Work instructions —
Continue the commentary below on the collapse of the Northern Ireland Executive, starting after its final sentence.

Extract to read —
══════════
Yet, just 56 days later, the Executive imploded. And while it’s tempting to buy into the narrative that the collapse has been caused by Arlene Foster’s handling of the RHI crisis (and she has contrived to make an absolute dog’s dinner of the handling), it is worth noting what McGuinness wrote in his resignation letter on January 9.

“At times I have stretched and challenged republicans and nationalists in my determination to reach out to our unionist neighbours. It is a source of deep personal frustration that those efforts have not always been reciprocated by unionist leaders.

“At times, they have been met with outright rejection. The equality, mutual respect and all-Ireland approaches enshrined in the Good Friday Agreement have never been fully embraced by the DUP. Apart from the negative attitude to nationalism and to the Irish identity and culture, there has been a shameful disrespect towards many other sections of our community. Women, the LGBT community and ethnic minorities have all felt this prejudice. And for those who wish to live their lives through the medium of Irish, elements in the DUP have exhibited the most crude and crass bigotry.”

Now, since McGuinness didn’t just happen to notice all of these concerns after the RHI story broke on December 6, it seems reasonable to conclude that he co-signed the joint statement on November 21 in the full knowledge that he was extremely uncomfortable with the DUP.

Similarly, the DUP would have been well aware that the personal relationship between the two parties was pretty bad (I have written and spoken about it many times) and yet Foster was able to add her signature to the joint statement.

In other words, both of them signed a statement that they both knew amounted to the propaganda equivalent of ‘a load of old flannel’; a statement whose only purpose was to convey the impression that they had a good working relationship and were much better option that the official opposition.
══════════
Records supplied —

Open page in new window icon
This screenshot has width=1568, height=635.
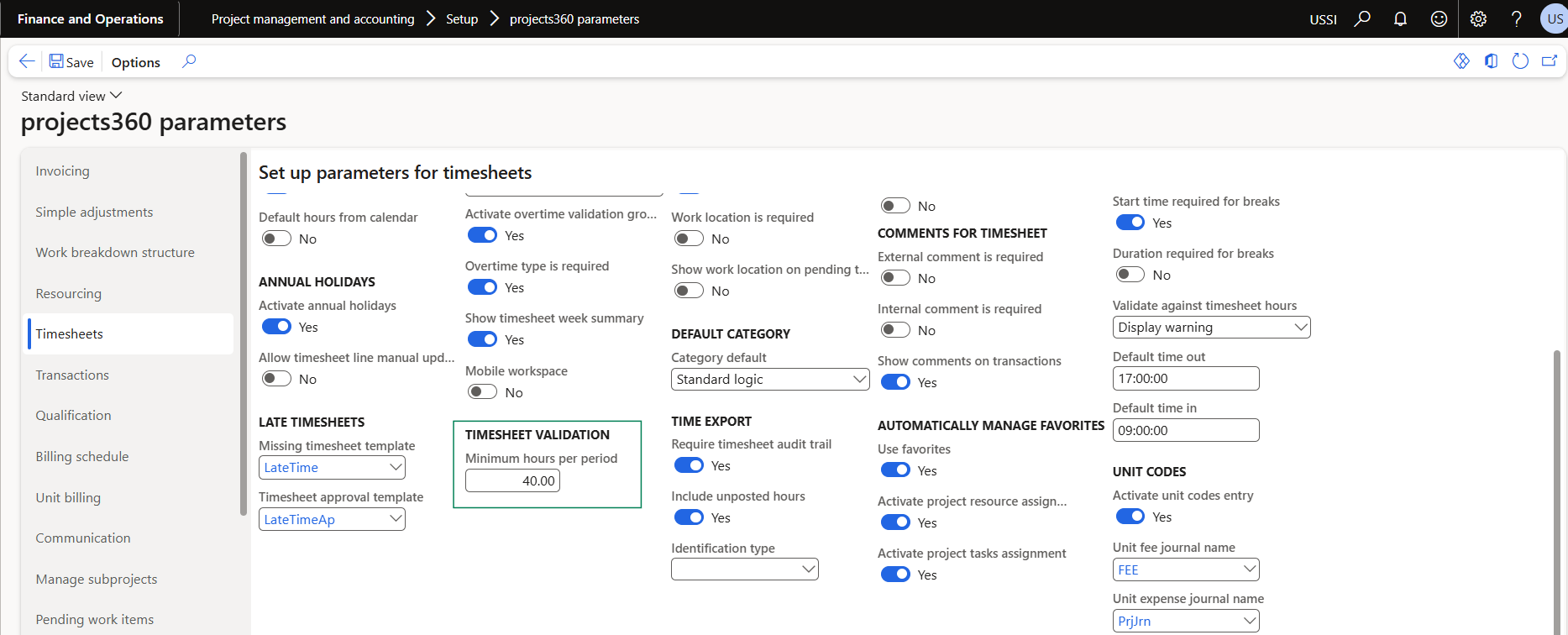[x=1549, y=61]
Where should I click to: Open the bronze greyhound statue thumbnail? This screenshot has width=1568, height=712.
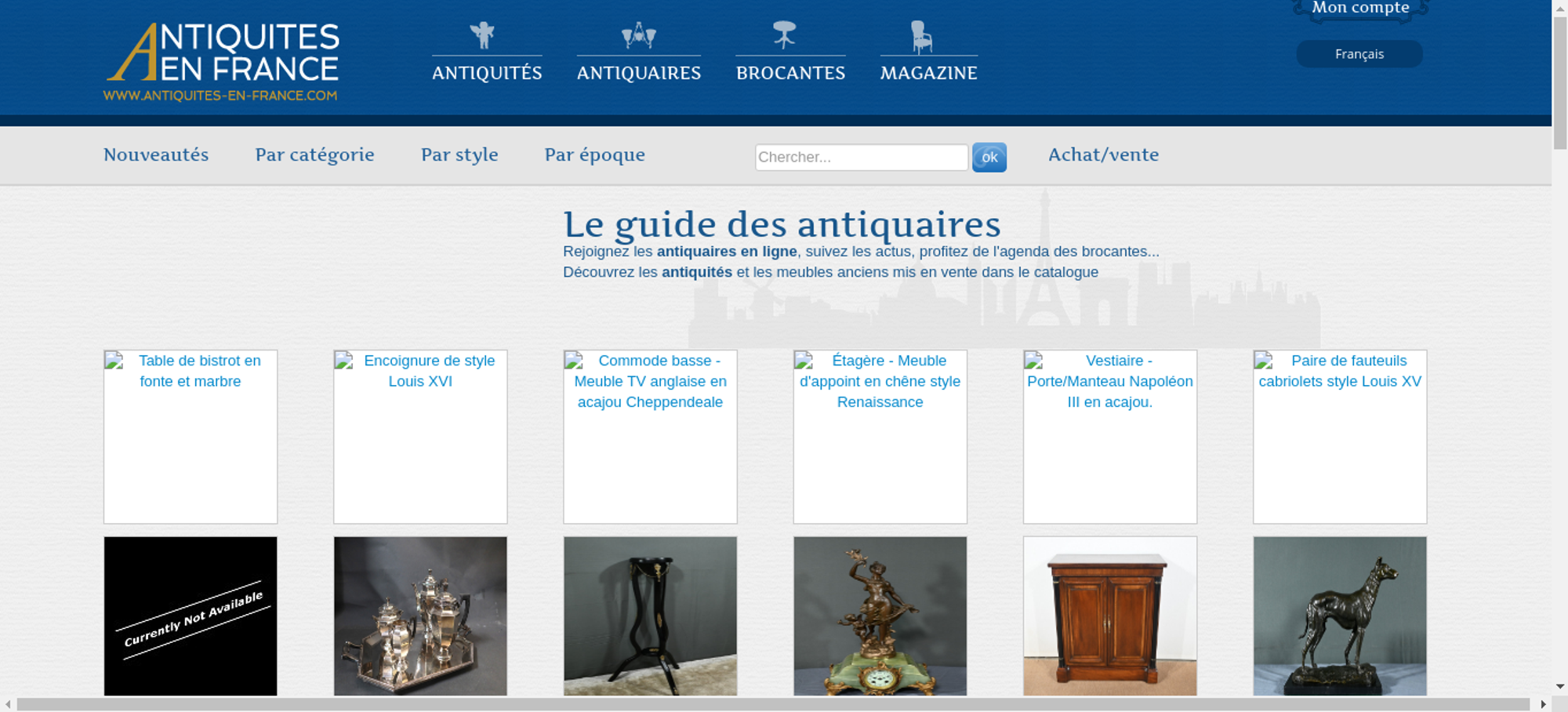(x=1340, y=616)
══════════
Answer to the exercise —
All of which leaves us with a number of problems: the election won’t be about the RHI and the monumental ineptitude that underpinned its later stages; the DUP and Sinn Fein will fight the usual kind of election on the usual kind of us-and-them issues; and if, as seems likely, the DUP and Sinn Fein emerge as the lead parties, it’s going to be enormously difficult for them to cut a deal they can sell to their own supporters, let alone to anyone else.

How could Sinn Fein reboot the Executive if the concerns set out by McGuinness (and he also accused successive British governments of ‘undermining the process of change by refusing to honour agreements and refusing to resolve the issues of the past’) have not been resolved? Michelle O’Neill may represent the ‘next generation’, but she isn’t going to take a softer stance on those issues; particularly if the DUP pushes the electoral line that she is merely ‘Gerry’s puppet’.

As is stands – and there is still a month to go, of course – it seems fairly likely that Sinn Fein will, and by a comfortable margin, remain the majority voice of nationalism. And while it seems similarly likely – although not a foregone conclusion – that the DUP will retain its top-dog position, two questions are still worth posing: what happens if the UUP eclipse them; or, what happens if a split in unionism results in Sinn Fein as the largest party?

Sinn Fein’s criticisms weren’t solely about the DUP, but about ‘unionist leaders’. The UUP withdrew from the Executive in August 2015 because of concerns about the continuing existence and influence on Sinn Fein of the IRA Army Council.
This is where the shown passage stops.